At some point, all of my Subbuteo teams and accessories went the same way as my Action Man, my model cars and sundry other items, sold on as I entered my mid/late teens to provide funds for my burgeoning interest in home computers. But clearly the attachment remained strong, so strong in fact that at some point in the late 1990s, presumably after me making much mention of it, my wife bought me a brand-new set as a wedding anniversary present. Finally, at the age of 30-something, I owned the Club Edition complete with its basic goals, its oh-so-breakable corner flags, its boring team kits and its horrible, sub-standard, thin and shiny pitch. That set now resides in the loft along with the extra Plymouth Argyle team (sporting the classic 1993/94 Peter Shilton’s ‘Nearly Men’ kit with green and white striped shirts and black shorts) that was received later as another present. I must confess that it has been little played. As an adult, I noticed much more my team bias in play and I simply didn’t possess the patience to let a game unfold or the ability to put up with the strain of reaching and leaning and shuffling around from a kneeling position on the floor. Despite this lack of action, I must confess that many, many times in recent years I have found myself scrolling through the online marketplace just a finger’s flick away from re-uniting myself with the pitch surround, the TV tower or the scoreboard and once I gazed in horror at a particular Completed Item – the Bangor team, in box, sold for £165…

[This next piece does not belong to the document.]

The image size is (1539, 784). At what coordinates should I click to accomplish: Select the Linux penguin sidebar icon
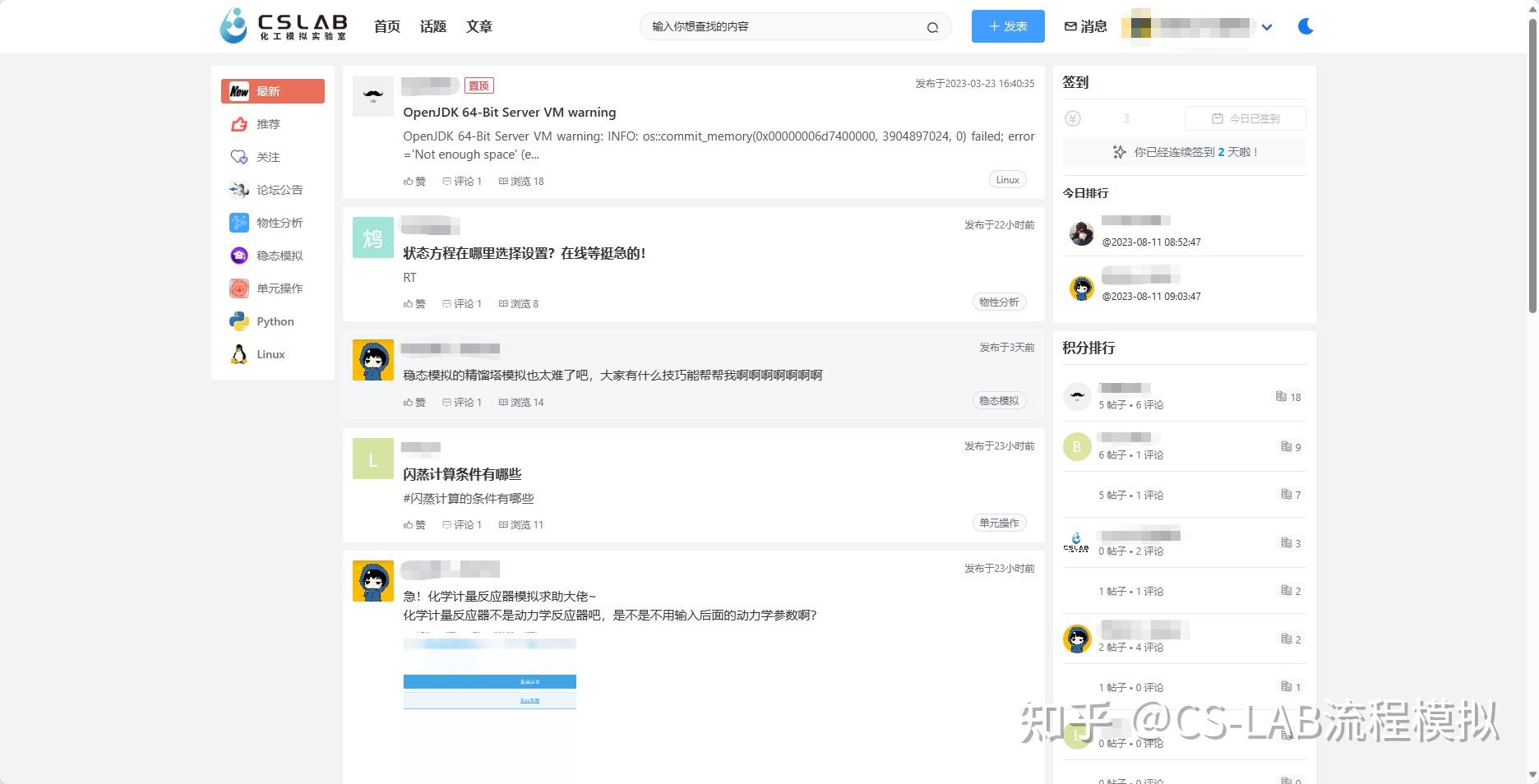(x=238, y=353)
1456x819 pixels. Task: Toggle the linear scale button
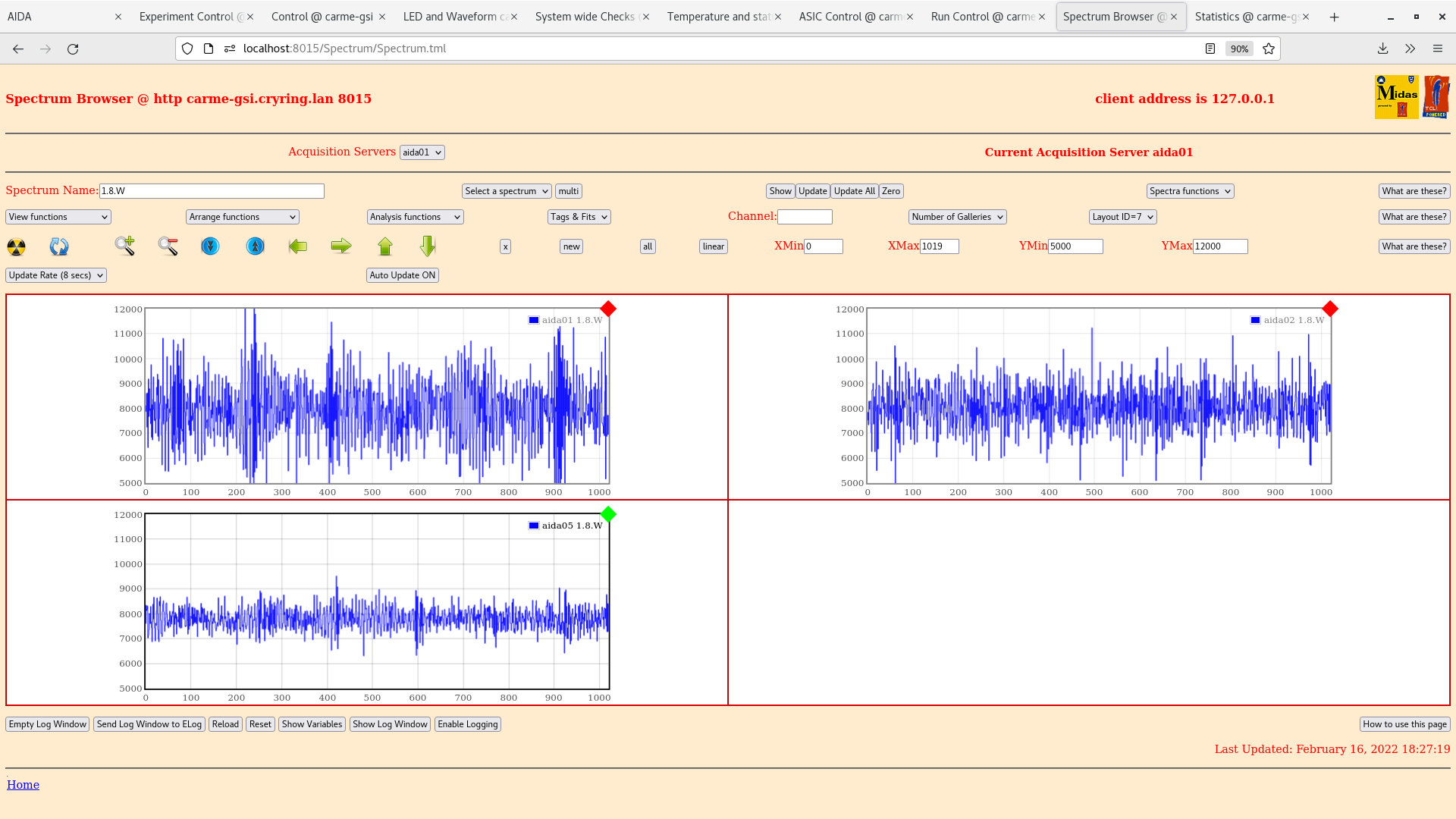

The big hand in the sky has reached down and lifted the star winger from the field. He must wait until the final whistle has blown before taking his turn on the operating board. Despite horrific injuries he will return to play again as ‘Stumpy’, with the slight lean and lower centre of gravity that will give him the ability to turn in ways that none of his teammates can. But back to the action on the pitch…
…the ball lies just inside the penalty area… my right hand reaches across and lines up behind the number 10 while my left arm extends further, twisting round to allow my hand to grasp the small green plastic handle that emerges behind the goal. Both arms tense. This is the moment. Flick. Jerk. The rod swings across and clatters the goalkeeper, arms ever stretching upwards, against the near post – that collision would certainly have hurt in real life. But the ball has gone the other way, and there it is, nestled neatly in the far corner of the goal. With stoppage time complete the referee blows his silent whistle and the unthinkable has happened… The small dial on the scoreboard is turned, the number appears, the shock of the century has happened: Manchester United – 0 Southport 1. The Sandgrounders have had their day.